**Your assignment:** Write out every entry, unchanged. Skip any picture.

<<<<

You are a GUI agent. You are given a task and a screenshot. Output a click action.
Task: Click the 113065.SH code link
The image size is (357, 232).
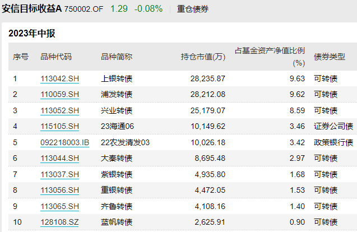pos(60,206)
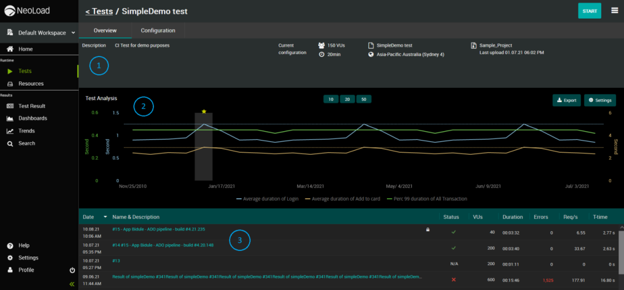The width and height of the screenshot is (624, 290).
Task: Show last 50 results in chart
Action: (x=363, y=99)
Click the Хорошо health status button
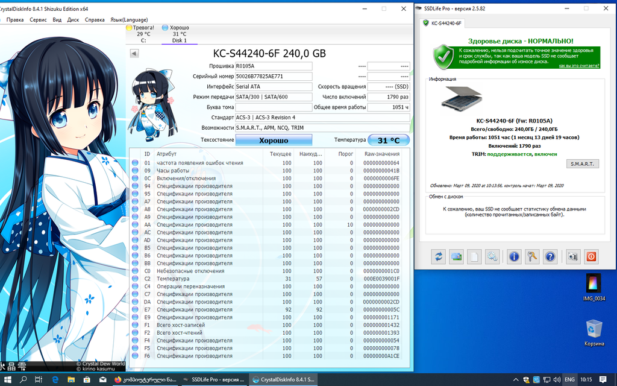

>>>>

**Solution for this exercise:**
You are a GUI agent. You are given a task and a screenshot. Output a click action.
Task: Click the 113065.SH code link
The image size is (357, 232).
pos(60,206)
The width and height of the screenshot is (624, 290).
Task: Show last 50 results in chart
Action: (x=363, y=99)
Click the Хорошо health status button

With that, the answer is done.